--- YOUR TASK ---
Please reproduce all of the entries exactly, without omitting any.

--- INPUT DATA ---
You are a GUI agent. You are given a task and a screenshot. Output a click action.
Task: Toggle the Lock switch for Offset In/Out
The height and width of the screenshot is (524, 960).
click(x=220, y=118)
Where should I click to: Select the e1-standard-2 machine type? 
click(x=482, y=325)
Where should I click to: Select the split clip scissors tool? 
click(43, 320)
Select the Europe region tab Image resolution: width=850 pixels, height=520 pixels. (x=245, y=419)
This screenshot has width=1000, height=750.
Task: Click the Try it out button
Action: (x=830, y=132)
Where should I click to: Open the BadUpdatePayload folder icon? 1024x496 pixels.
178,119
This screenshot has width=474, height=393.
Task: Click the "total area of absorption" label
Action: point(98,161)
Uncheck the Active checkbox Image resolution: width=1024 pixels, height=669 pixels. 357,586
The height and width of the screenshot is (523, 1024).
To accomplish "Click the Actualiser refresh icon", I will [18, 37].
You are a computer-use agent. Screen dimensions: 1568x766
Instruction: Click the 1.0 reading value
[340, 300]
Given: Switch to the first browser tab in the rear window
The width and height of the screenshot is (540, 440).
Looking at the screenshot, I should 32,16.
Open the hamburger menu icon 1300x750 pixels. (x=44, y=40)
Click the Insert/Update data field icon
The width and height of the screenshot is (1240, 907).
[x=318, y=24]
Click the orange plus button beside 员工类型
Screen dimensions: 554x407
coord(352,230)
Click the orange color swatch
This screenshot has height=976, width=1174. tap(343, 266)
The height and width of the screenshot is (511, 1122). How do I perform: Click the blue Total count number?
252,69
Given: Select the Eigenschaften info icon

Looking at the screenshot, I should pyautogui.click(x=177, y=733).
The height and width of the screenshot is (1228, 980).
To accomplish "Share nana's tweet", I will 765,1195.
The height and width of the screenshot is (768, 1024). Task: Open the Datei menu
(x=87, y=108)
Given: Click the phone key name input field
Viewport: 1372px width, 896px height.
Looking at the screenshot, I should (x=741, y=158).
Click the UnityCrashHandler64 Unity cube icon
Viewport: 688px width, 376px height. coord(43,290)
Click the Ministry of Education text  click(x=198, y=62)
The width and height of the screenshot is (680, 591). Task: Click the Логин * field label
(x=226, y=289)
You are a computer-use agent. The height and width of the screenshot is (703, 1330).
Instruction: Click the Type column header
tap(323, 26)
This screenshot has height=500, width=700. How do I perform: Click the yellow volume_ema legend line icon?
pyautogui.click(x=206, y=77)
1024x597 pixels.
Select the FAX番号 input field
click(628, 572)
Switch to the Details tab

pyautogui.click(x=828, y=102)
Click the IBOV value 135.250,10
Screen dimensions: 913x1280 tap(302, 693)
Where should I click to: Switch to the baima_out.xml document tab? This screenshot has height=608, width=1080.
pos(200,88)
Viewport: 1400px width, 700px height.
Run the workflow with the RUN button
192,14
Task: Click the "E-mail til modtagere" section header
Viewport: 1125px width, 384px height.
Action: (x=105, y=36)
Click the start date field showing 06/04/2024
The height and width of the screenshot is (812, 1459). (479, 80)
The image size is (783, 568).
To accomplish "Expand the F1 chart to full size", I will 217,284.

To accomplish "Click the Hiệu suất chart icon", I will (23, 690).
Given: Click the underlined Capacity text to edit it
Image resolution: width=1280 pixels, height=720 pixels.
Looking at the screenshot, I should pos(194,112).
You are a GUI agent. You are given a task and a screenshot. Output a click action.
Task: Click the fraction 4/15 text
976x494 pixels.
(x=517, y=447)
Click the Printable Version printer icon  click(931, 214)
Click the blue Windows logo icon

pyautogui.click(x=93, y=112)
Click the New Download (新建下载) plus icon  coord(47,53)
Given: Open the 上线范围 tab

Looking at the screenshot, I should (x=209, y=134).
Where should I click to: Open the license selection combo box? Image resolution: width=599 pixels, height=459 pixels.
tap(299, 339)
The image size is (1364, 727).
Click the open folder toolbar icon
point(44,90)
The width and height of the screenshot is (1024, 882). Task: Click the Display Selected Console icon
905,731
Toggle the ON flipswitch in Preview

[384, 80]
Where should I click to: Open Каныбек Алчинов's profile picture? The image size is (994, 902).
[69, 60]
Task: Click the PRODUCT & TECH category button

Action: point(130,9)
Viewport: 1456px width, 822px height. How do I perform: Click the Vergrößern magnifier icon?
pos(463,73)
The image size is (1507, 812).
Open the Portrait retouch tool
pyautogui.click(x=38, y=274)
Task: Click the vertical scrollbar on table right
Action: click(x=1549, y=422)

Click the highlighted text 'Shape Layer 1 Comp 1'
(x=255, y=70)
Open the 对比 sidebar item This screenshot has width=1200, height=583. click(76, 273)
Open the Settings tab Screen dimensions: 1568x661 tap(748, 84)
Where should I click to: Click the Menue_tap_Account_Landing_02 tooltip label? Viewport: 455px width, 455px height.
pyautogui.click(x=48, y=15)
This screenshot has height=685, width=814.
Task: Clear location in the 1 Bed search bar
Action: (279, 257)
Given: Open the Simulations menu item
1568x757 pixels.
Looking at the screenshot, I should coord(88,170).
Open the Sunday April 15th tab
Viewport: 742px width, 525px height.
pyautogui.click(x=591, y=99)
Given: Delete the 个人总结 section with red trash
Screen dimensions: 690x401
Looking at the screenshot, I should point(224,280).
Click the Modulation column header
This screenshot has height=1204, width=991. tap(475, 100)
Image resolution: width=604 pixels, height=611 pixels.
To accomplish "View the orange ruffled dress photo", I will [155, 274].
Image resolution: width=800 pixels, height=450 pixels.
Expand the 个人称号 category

--- RESULT OF THE TASK ---
You are a GUI agent. You are given a task and a screenshot. Output a click action.
Task: Toggle the Lock switch for Offset In/Out
The height and width of the screenshot is (524, 960).
click(x=220, y=118)
Where should I click to: Select the e1-standard-2 machine type? 
click(x=482, y=325)
Where should I click to: Select the split clip scissors tool? 
click(43, 320)
Select the Europe region tab Image resolution: width=850 pixels, height=520 pixels. (x=245, y=419)
This screenshot has width=1000, height=750.
Task: Click the Try it out button
Action: (x=830, y=132)
Where should I click to: Open the BadUpdatePayload folder icon? 1024x496 pixels.
178,119
This screenshot has width=474, height=393.
Task: Click the "total area of absorption" label
Action: point(98,161)
Uncheck the Active checkbox Image resolution: width=1024 pixels, height=669 pixels. 357,586
The height and width of the screenshot is (523, 1024).
To accomplish "Click the Actualiser refresh icon", I will [18, 37].
You are a computer-use agent. Screen dimensions: 1568x766
Instruction: Click the 1.0 reading value
[340, 300]
Given: Switch to the first browser tab in the rear window
The width and height of the screenshot is (540, 440).
Looking at the screenshot, I should 32,16.
Open the hamburger menu icon 1300x750 pixels. (x=44, y=40)
Click the Insert/Update data field icon
The width and height of the screenshot is (1240, 907).
[x=318, y=24]
Click the orange plus button beside 员工类型
Screen dimensions: 554x407
coord(352,230)
Click the orange color swatch
This screenshot has height=976, width=1174. tap(343, 266)
The height and width of the screenshot is (511, 1122). How do I perform: Click the blue Total count number?
252,69
Given: Select the Eigenschaften info icon

Looking at the screenshot, I should pyautogui.click(x=177, y=733).
The height and width of the screenshot is (1228, 980).
To accomplish "Share nana's tweet", I will 765,1195.
The height and width of the screenshot is (768, 1024). Task: Open the Datei menu
(x=87, y=108)
Given: Click the phone key name input field
Viewport: 1372px width, 896px height.
Looking at the screenshot, I should (x=741, y=158).
Click the UnityCrashHandler64 Unity cube icon
Viewport: 688px width, 376px height. coord(43,290)
Click the Ministry of Education text  click(x=198, y=62)
The width and height of the screenshot is (680, 591). Task: Click the Логин * field label
(x=226, y=289)
You are a computer-use agent. The height and width of the screenshot is (703, 1330).
Instruction: Click the Type column header
tap(323, 26)
This screenshot has height=500, width=700. How do I perform: Click the yellow volume_ema legend line icon?
pyautogui.click(x=206, y=77)
1024x597 pixels.
Select the FAX番号 input field
click(628, 572)
Switch to the Details tab

pyautogui.click(x=828, y=102)
Click the IBOV value 135.250,10
Screen dimensions: 913x1280 tap(302, 693)
Where should I click to: Switch to the baima_out.xml document tab? This screenshot has height=608, width=1080.
pos(200,88)
Viewport: 1400px width, 700px height.
Run the workflow with the RUN button
192,14
Task: Click the "E-mail til modtagere" section header
Viewport: 1125px width, 384px height.
Action: (x=105, y=36)
Click the start date field showing 06/04/2024
The height and width of the screenshot is (812, 1459). (479, 80)
The image size is (783, 568).
To accomplish "Expand the F1 chart to full size", I will 217,284.

To accomplish "Click the Hiệu suất chart icon", I will (23, 690).
Given: Click the underlined Capacity text to edit it
Image resolution: width=1280 pixels, height=720 pixels.
Looking at the screenshot, I should pos(194,112).
You are a GUI agent. You are given a task and a screenshot. Output a click action.
Task: Click the fraction 4/15 text
976x494 pixels.
(x=517, y=447)
Click the Printable Version printer icon  click(931, 214)
Click the blue Windows logo icon

pyautogui.click(x=93, y=112)
Click the New Download (新建下载) plus icon  coord(47,53)
Given: Open the 上线范围 tab

Looking at the screenshot, I should (x=209, y=134).
Where should I click to: Open the license selection combo box? Image resolution: width=599 pixels, height=459 pixels.
tap(299, 339)
The image size is (1364, 727).
Click the open folder toolbar icon
point(44,90)
The width and height of the screenshot is (1024, 882). Task: Click the Display Selected Console icon
905,731
Toggle the ON flipswitch in Preview

[384, 80]
Where should I click to: Open Каныбек Алчинов's profile picture? The image size is (994, 902).
[69, 60]
Task: Click the PRODUCT & TECH category button

Action: point(130,9)
Viewport: 1456px width, 822px height. How do I perform: Click the Vergrößern magnifier icon?
pos(463,73)
The image size is (1507, 812).
Open the Portrait retouch tool
pyautogui.click(x=38, y=274)
Task: Click the vertical scrollbar on table right
Action: click(x=1549, y=422)

Click the highlighted text 'Shape Layer 1 Comp 1'
(x=255, y=70)
Open the 对比 sidebar item This screenshot has width=1200, height=583. click(76, 273)
Open the Settings tab Screen dimensions: 1568x661 tap(748, 84)
Where should I click to: Click the Menue_tap_Account_Landing_02 tooltip label? Viewport: 455px width, 455px height.
pyautogui.click(x=48, y=15)
This screenshot has height=685, width=814.
Task: Clear location in the 1 Bed search bar
Action: (279, 257)
Given: Open the Simulations menu item
1568x757 pixels.
Looking at the screenshot, I should coord(88,170).
Open the Sunday April 15th tab
Viewport: 742px width, 525px height.
pyautogui.click(x=591, y=99)
Given: Delete the 个人总结 section with red trash
Screen dimensions: 690x401
Looking at the screenshot, I should point(224,280).
Click the Modulation column header
This screenshot has height=1204, width=991. tap(475, 100)
Image resolution: width=604 pixels, height=611 pixels.
To accomplish "View the orange ruffled dress photo", I will [155, 274].
Image resolution: width=800 pixels, height=450 pixels.
Expand the 个人称号 category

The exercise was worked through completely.